**To-do list**
[a] Using the text on OPA90 oil spill liability, answer these:
(i) Who issued the rules, and on what date?
(ii) According to Rep. Jack Fields, how much higher than existing rates could insurance coverage cost?
(iii) What is the liability limit for vessels other than tankers?
[b] Print the part of the OPA90 text starting at "The rules, which" and ending at "cost $1 million/voyage.".

OPA90 imposes liability for oil discharges from U.S. and non-U.S. flagged tankers, as well as ports, terminals, and offshore pipelines and other facilities.

Tanker operators have voiced the most vigorous opposition to OPA90 because it could expose them to unlimited liability for damage caused by spills and will impose a phaseout on single hull tankers plying U.S. waters. Scheduled to replace such tankers are double hull vessels that carry a much bigger price tag.

The rules, which the Coast Guard issued July 1, do not vary much from proposed regulations outlined by Congress in OPA90. The law was enacted partly in response to the Exxon Valdez spill off Alaska. There are no indications that Congress will change the law to reduce its financial burden on tankers. Only a few congressmen have expressed any concern.

Rep. Jack Fields (R-Tex.) said the Coast Guard should have taken more time to promulgate the rules. "This has put oil transporters in a terrible position: In 6 months they must find oil spill coverage or be out of business."

He added that the cost of insurance coverage could be seven to nine times higher than existing rates. One of his constituents told him tanker insurance could cost $1 million/voyage.

Rep. Billy Tauzin (D-La.) said, "The Coast Guard needs to proceed cautiously to ensure adequacy of coverage and the full ability to provide a response to a spill at a reasonable cost. The last thing this country needs is the possibility of a disruption in supply of various products coming to the U. S. 11

Some new insurers have come forward, but it isn't clear whether they can muster the required fiscal resources to replace traditional insurers.

WHAT IT DID

OPA90 increased the liability limits for tankers to $1,200/gross ton or $10 million for vessels larger than 3,000 gross tons and $2 million for vessels smaller than 3,000 gross tons, whichever is greater. For any other vessel, the limit is $600/gross ton or $500,000, whichever is greater.

Tankers could be subject to unlimited liability if an oil spill results from gross negligence, willful misconduct, or violation of safety regulations, if the spill is not reported, or i the spiller does not cooperate with the cleanup.

**Data rows**
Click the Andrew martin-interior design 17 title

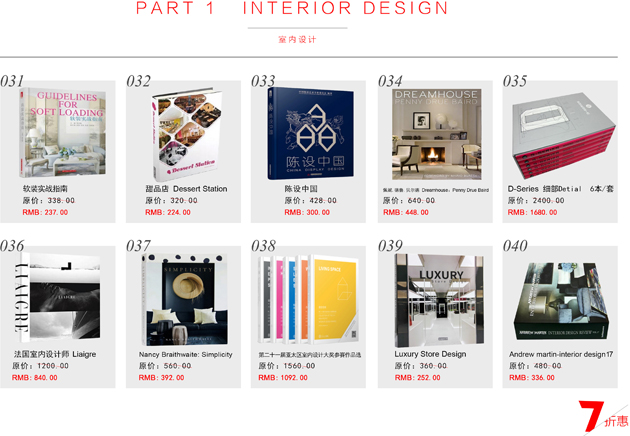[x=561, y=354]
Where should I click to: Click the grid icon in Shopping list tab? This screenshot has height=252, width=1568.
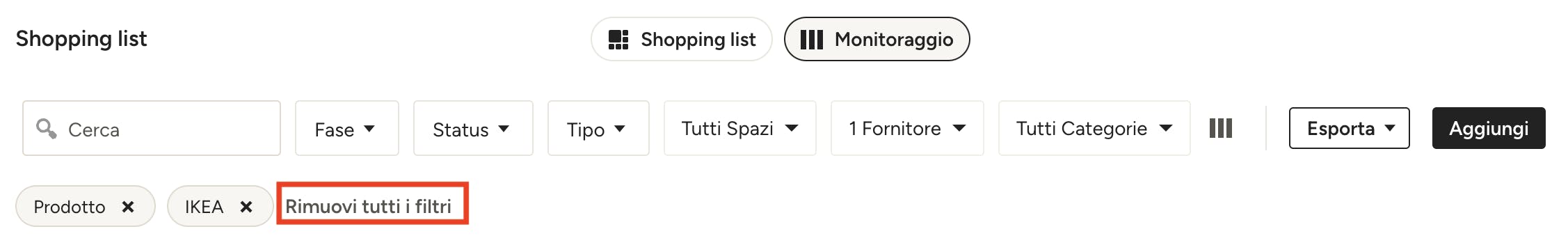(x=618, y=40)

==

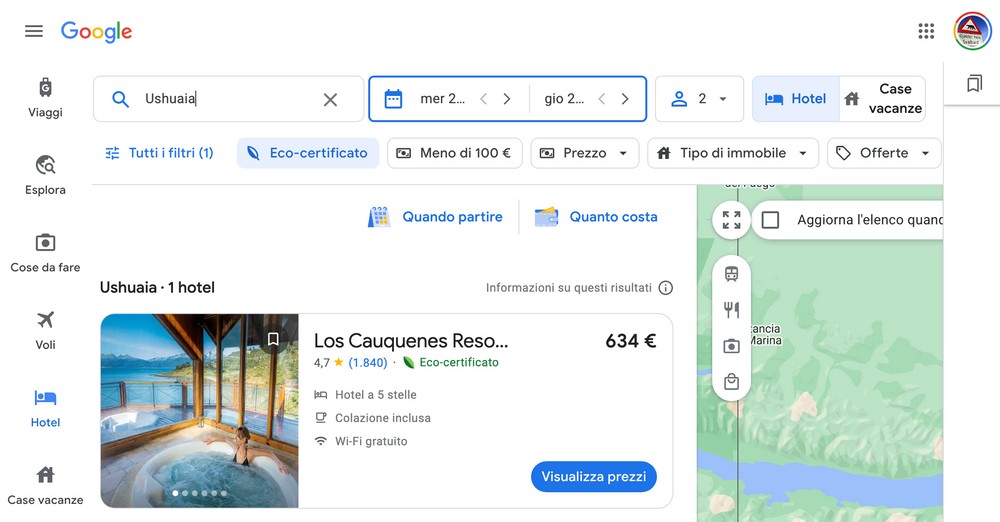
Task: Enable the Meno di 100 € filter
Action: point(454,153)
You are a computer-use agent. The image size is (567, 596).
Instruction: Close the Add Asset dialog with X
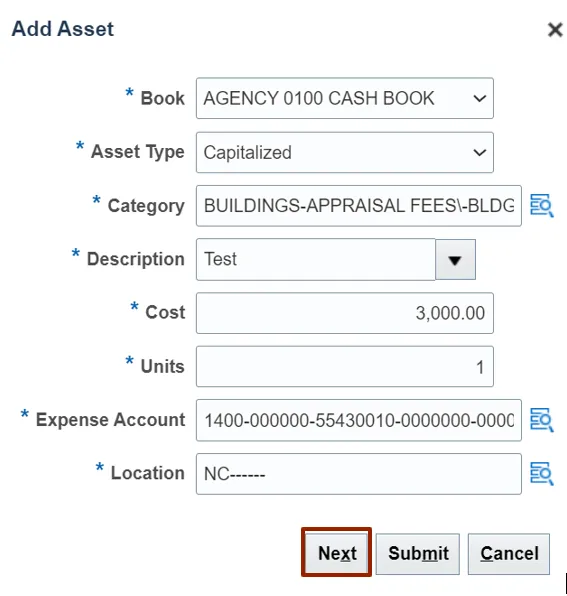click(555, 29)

--

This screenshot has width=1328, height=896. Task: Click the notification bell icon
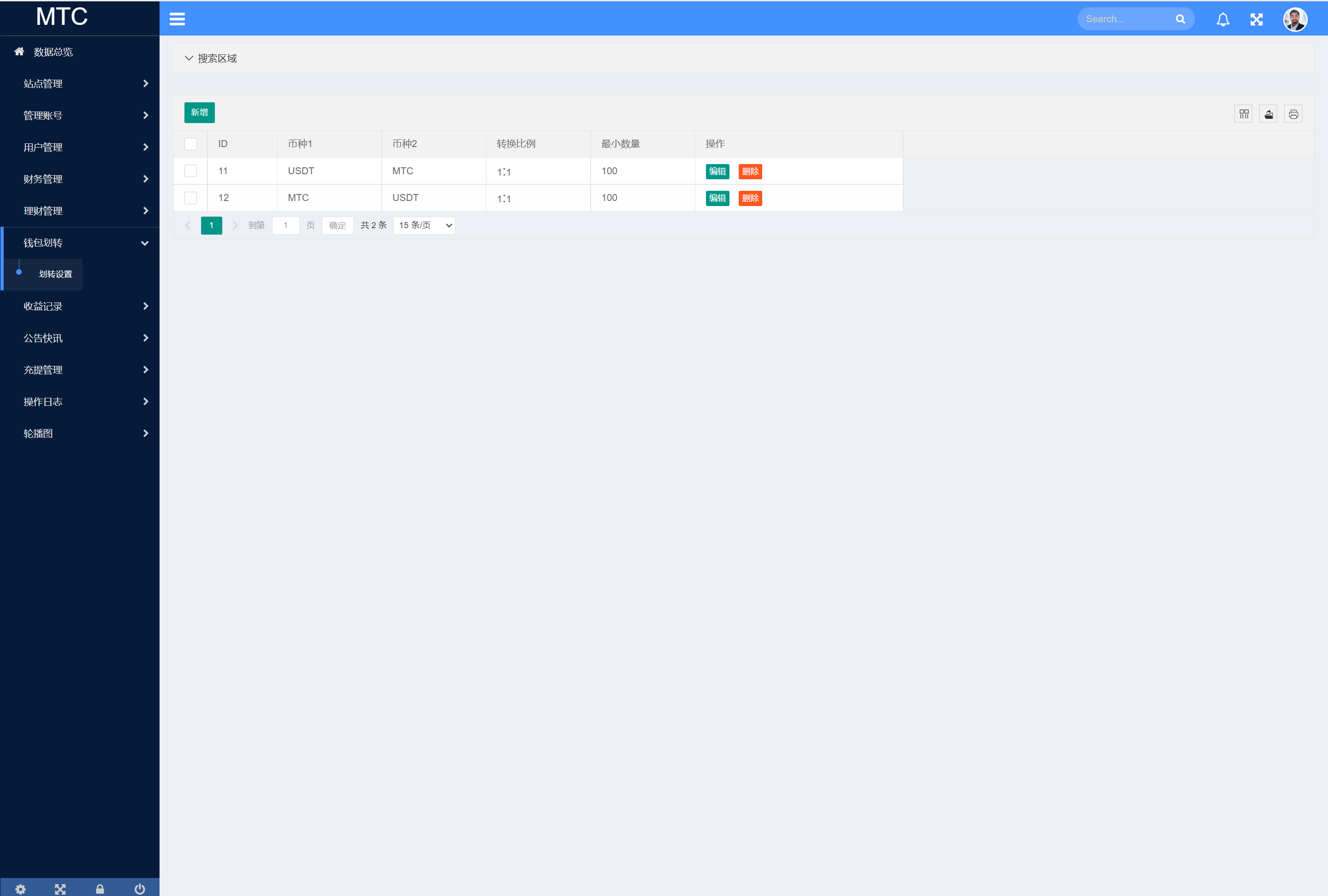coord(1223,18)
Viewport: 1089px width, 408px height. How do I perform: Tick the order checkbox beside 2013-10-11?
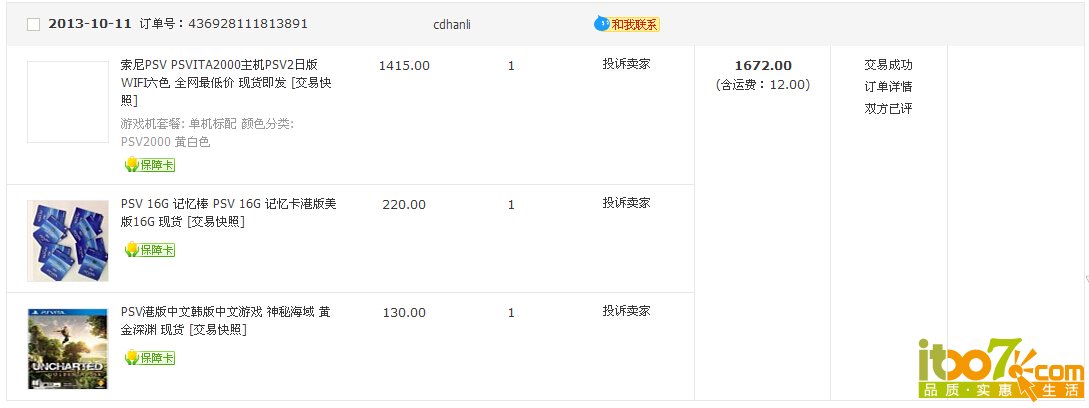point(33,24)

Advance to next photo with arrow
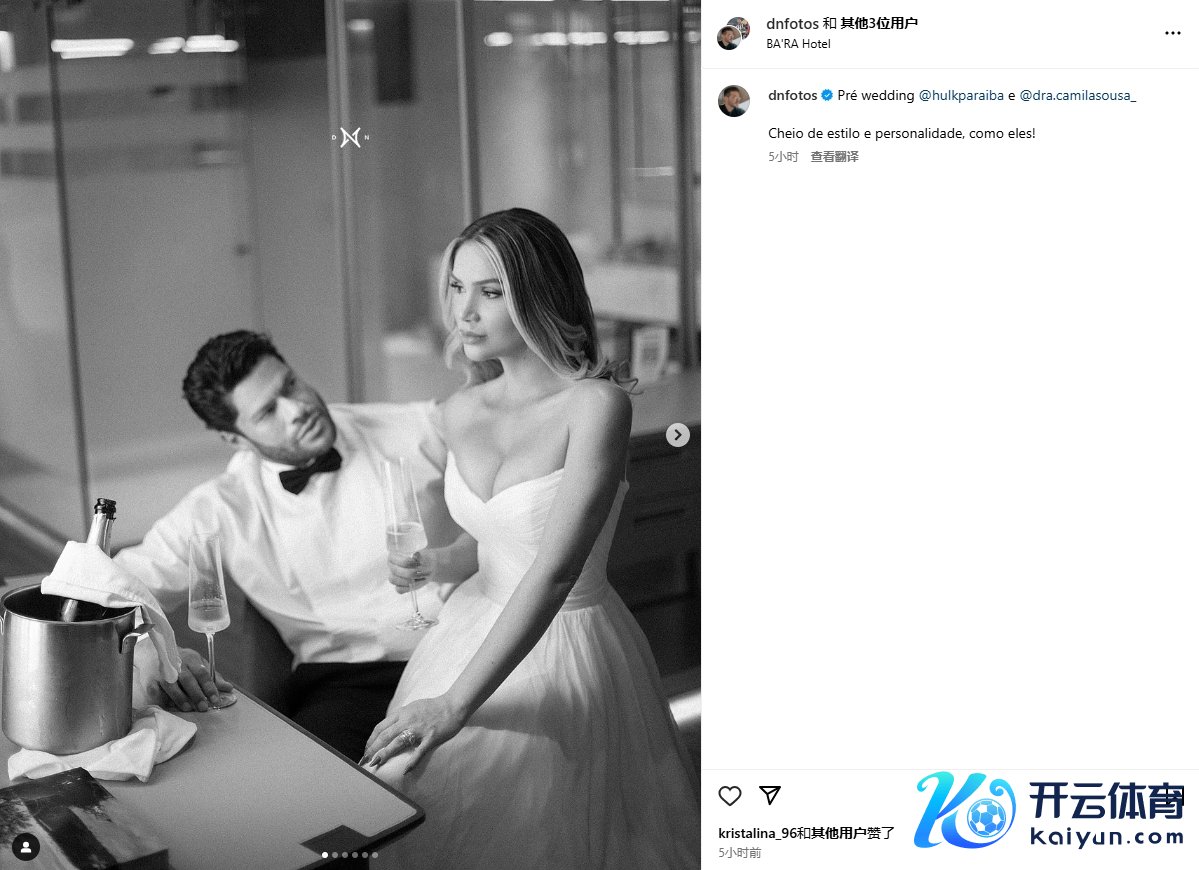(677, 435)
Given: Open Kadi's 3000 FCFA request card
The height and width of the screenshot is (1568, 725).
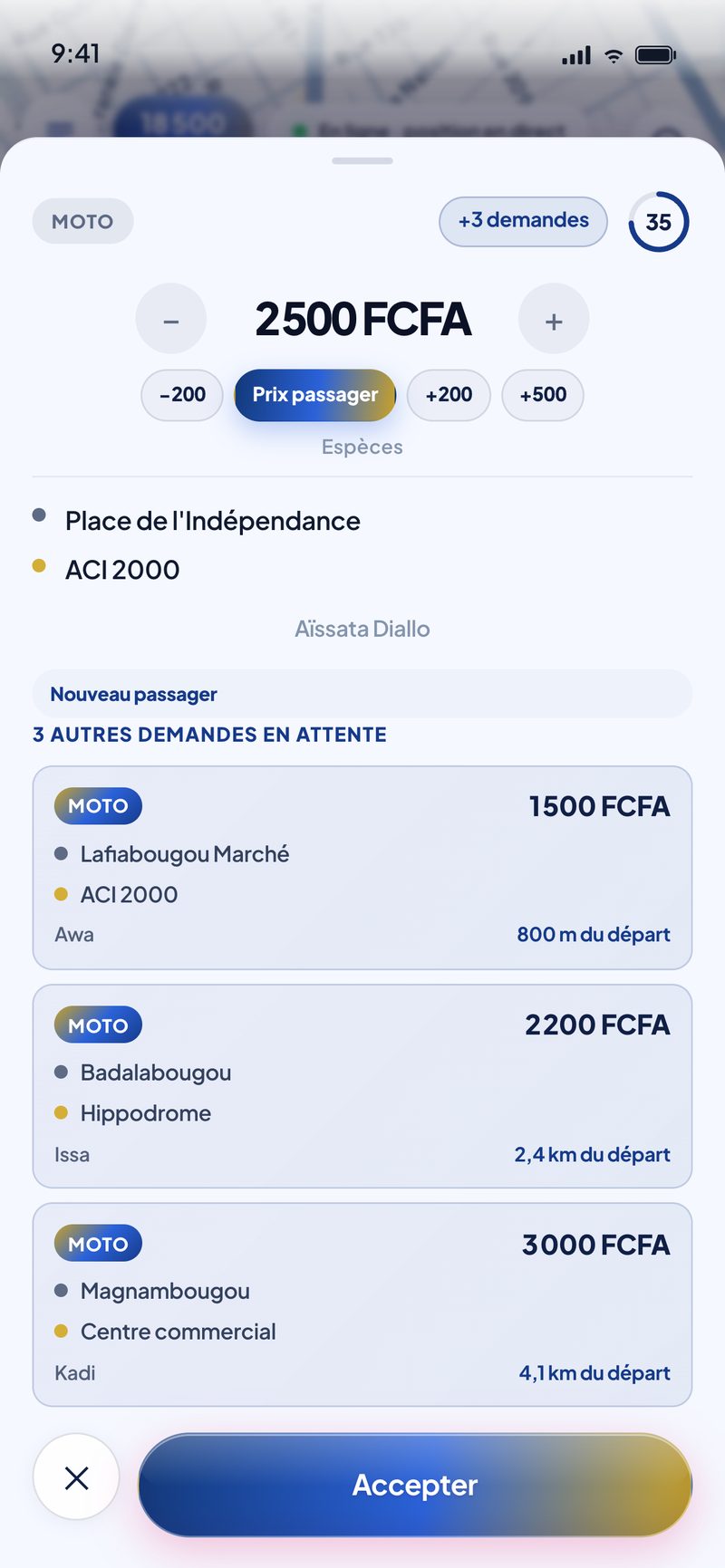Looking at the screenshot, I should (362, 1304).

**Exercise responses**
[a]
(i) The Coast Guard, July 1.
(ii) Seven to nine times higher.
(iii) $600/gross ton or $500,000, whichever is greater.

[b]
The rules, which the Coast Guard issued July 1, do not vary much from proposed regulations outlined by Congress in OPA90. The law was enacted partly in response to the Exxon Valdez spill off Alaska. There are no indications that Congress will change the law to reduce its financial burden on tankers. Only a few congressmen have expressed any concern.

Rep. Jack Fields (R-Tex.) said the Coast Guard should have taken more time to promulgate the rules. "This has put oil transporters in a terrible position: In 6 months they must find oil spill coverage or be out of business."

He added that the cost of insurance coverage could be seven to nine times higher than existing rates. One of his constituents told him tanker insurance could cost $1 million/voyage.